Anggaran Tunjangan Guru Dipotong, DPR Panggil Mendikbud

Ilustrasi guru pengajar dan murid
Sumber :
  • ANTARA FOTO/Zabur Karuru

VIVA.co.id – Pemotongan anggaran tunjangan sertifikasi guru sebesar Rp23,4 triliun direspons Dewan Perwakilan Rakyat (DPR). Komisi X DPR akan segera mempelajari pemotongan anggaran untuk guru tersebut. Pemotongan diharapkan bukan untuk pemberian tunjangan yang sedang berjalan.  

"Karena berdasarkan penjelasan dari Kementerian Keuangan bahwa pemotongan itu berasal dari tunjangan profesi guru yang telah memasuki usia pensiun dan guru yang belum berhak mendapat tunjangan profesi tersebut," kata Anggota Komisi X Dadang Rusdiana di Gedung DPR, Senayan, Jakarta, Selasa 30 Agustus 2016.

Oleh karena itu menurut Dadang, ada data yang perlu didalami lebih lanjut.
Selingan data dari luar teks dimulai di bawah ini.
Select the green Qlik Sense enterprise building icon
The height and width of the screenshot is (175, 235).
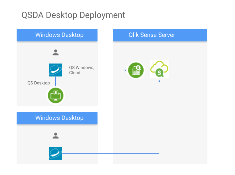tap(136, 70)
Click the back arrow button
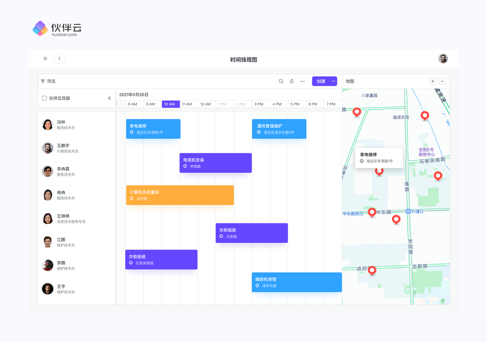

Apabila pemotongan itu berasal dari anggaran tunjangan guru yang sedang berlangsung maka itu akan melanggar Undang-undang (UU).

"Karena tunjangan profesi guru itu amanat UU Sisdiknas maupun UU Guru dan Dosen," ujar Dadang.
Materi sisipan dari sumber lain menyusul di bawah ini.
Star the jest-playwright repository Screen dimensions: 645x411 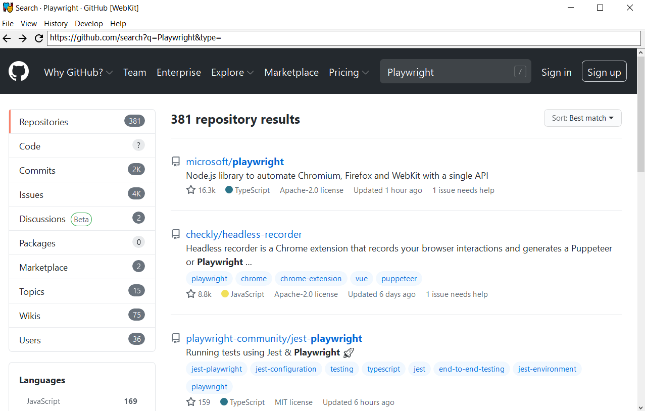click(190, 401)
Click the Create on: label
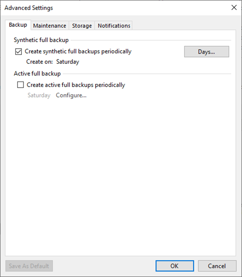242x277 pixels. pyautogui.click(x=40, y=62)
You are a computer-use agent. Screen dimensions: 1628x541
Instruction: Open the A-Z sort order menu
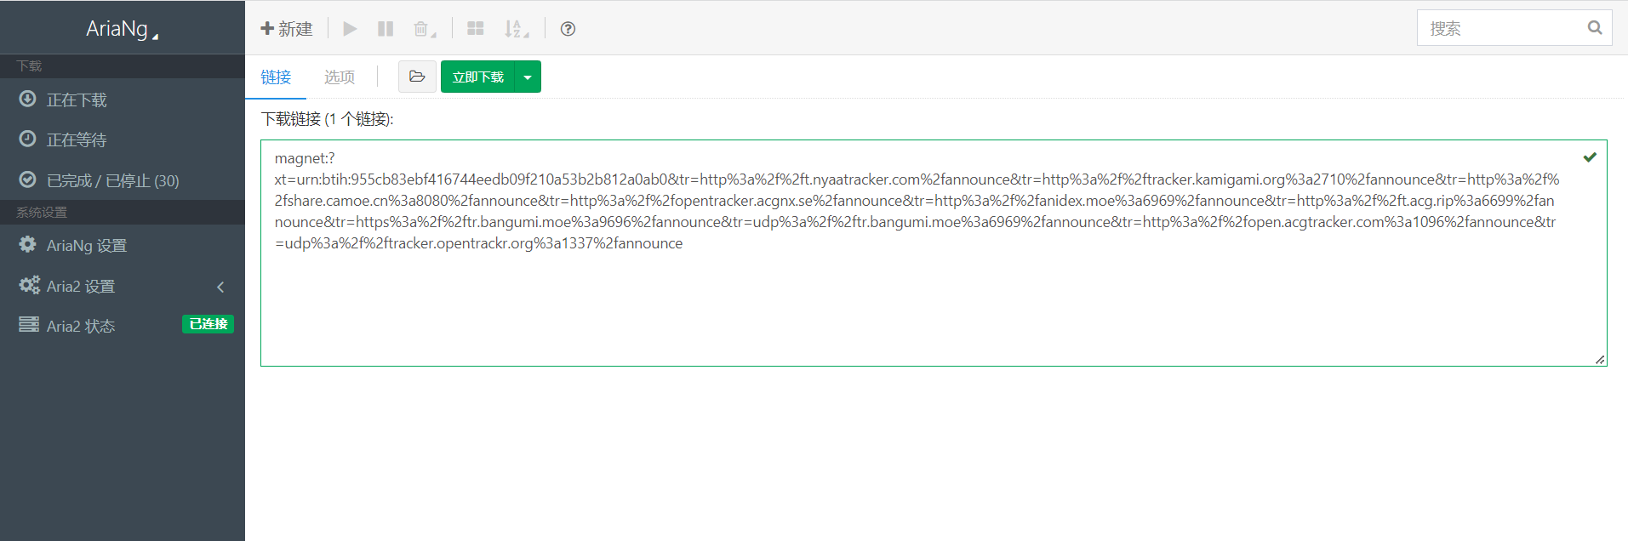[x=516, y=29]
Komisi X akan segera memanggil Menteri Pendidikan dan Kebudayaan (Mendikbud) dalam rapat kerja untuk membahas hal tersebut. DPR berharap tak ada pemotongan terhadap anggaran wajib dalam bidang pendidikan.  
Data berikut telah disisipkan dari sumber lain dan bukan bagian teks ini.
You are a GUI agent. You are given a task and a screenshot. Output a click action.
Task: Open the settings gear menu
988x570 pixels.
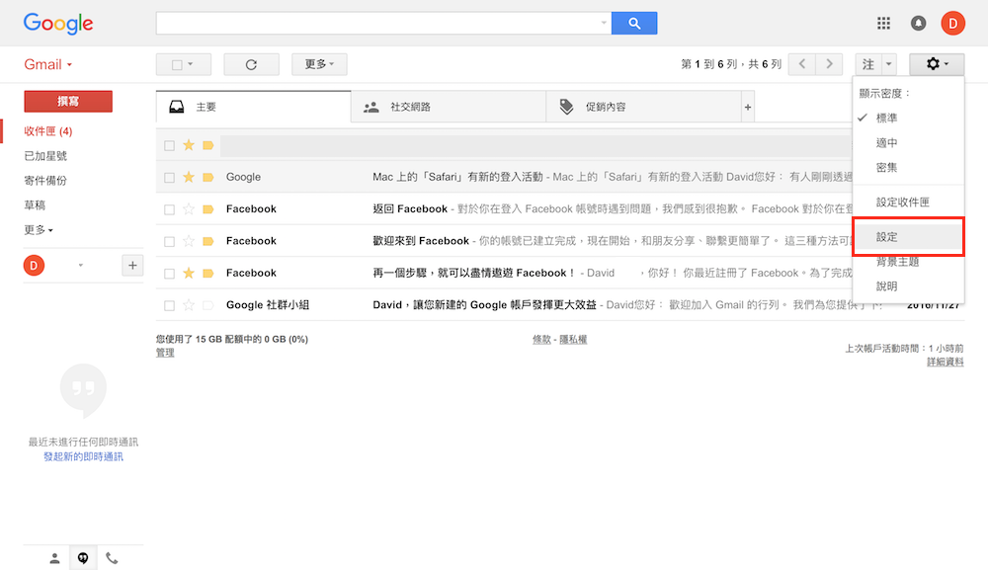coord(936,64)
"Karena tentunya pemotongan anggaran tidak boleh menyisir anggaran yang sifatnya wajib sebagaimana diatur oleh UU," kata Politikus Partai Hanura itu.

Hal tersebut disampaikan Dadang Rusdiana menyusul pemotongan anggaran yang direncanakan Menteri Keuangan Sri Mulyani terhadap sejumlah pos anggaran di Anggaran Pendapatan dan Belanja Negara (APBN) lantaran postur fiskal yang dirasa terlalu  gemuk.